In an FCS game where it went from a struggle to a laughter, what, if anything, can we learn?

NCAA Football: Liberty at Virginia Tech Peter Casey-USA TODAY Sports

In a game where we were given a late line of around 31/32 points, Virginia Tech spent a quarter in the tank, puddled around a bit, scuffled with itself, and walked out of it all with the win I came close to  figuring it would have. The offense took a bit to get going, the defense was pretty solid, and eventually the talent of the depth chart won out. Let's go over some of the important things we saw- or didn't see- in the Liberty game:

1. Justin Fuente was NOT overly happy with the offense

In attending the press conference, it was obvious that despite the fact that we won, Fuente knew that there were things to correct.  "It's obvious, anybody could tell right now, that we've got loads better to get to give ourselves the chance to be the team we'd like to be." He dug the atmosphere- 'that's what college football's all about'- but the team's performance didn't help things. He did specifically say that Evans was pulled for that failed option pitch (Evans did respond and take the blame for a poor choice on that pitch). He liked the way 'our kids dug in there', but you could easily see there were plenty of drills coming in the team's future. I mean, this is to be somewhat expected for the first game with a new system and a new quarterback, but Fuente didn't sound like he wanted any of that. He was pretty complimentary of the defense (more on that later), but he was also evasive about Wyatt Teller and his playing time- 'we played a bunch of guys today'.

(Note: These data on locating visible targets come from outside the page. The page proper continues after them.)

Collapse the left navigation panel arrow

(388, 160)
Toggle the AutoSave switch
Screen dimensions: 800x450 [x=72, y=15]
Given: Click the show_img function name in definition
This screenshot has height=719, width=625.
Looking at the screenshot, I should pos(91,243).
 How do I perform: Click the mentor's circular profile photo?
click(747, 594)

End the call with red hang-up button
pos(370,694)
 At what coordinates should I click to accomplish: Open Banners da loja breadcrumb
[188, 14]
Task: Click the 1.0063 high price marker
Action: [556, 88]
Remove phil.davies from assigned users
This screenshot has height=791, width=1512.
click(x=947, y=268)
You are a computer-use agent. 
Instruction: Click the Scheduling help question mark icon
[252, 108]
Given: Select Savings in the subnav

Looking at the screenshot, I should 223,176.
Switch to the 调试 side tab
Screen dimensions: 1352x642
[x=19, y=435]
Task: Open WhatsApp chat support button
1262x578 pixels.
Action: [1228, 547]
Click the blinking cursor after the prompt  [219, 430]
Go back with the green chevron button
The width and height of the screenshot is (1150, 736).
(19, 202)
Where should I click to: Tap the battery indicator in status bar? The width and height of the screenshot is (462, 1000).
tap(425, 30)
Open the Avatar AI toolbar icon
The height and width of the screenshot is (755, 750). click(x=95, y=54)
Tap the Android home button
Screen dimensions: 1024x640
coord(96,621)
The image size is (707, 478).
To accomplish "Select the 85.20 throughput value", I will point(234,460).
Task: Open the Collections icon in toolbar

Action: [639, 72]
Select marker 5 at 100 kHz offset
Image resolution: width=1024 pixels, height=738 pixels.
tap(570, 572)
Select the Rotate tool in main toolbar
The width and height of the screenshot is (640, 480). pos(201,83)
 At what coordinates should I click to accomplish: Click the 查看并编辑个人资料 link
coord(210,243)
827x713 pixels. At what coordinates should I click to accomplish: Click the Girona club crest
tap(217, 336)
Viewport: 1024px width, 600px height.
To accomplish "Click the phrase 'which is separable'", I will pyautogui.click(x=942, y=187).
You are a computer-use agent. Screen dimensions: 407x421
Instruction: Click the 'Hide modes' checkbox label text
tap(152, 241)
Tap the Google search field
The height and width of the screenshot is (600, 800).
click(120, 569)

2. Jerod Evans is a leader and a QB to build around.

At the press conference, Evans, unprompted, took to the microphone to compliment the defense right away- "Our defense played like it was the end of the world". Indeed, the defense only gave up one touchdown, and that was the result of a short field caused by an Evans fumble. He made a poor decision on the pitch- he owned up to it and more: 'I had a lot of mistakes on my part that I am going to clean up'. But honestly? Since it was the first four TD game by a VT quarterback since Bryan Randall, I'm going to take it as a growth experience. Evans was 20-32 for 221 yards, 4TDs, and a huge 46 yard run that helped break the game open on a fourth down. There were more than a few overthrows, yes, but there were also very nice passes to Isaiah Ford's back shoulder and over the top on fades to Hodges in the end zone. You can definitely see why he was coveted as a recruit and how he could grow. He cleans up the turnovers on some basic ball-security stuff and works on his mechanics more, you can definitely see why he won the competition. Even though his long pass was 25, Coach Cornelsen was still dialing up deep passes to try and open up the defense.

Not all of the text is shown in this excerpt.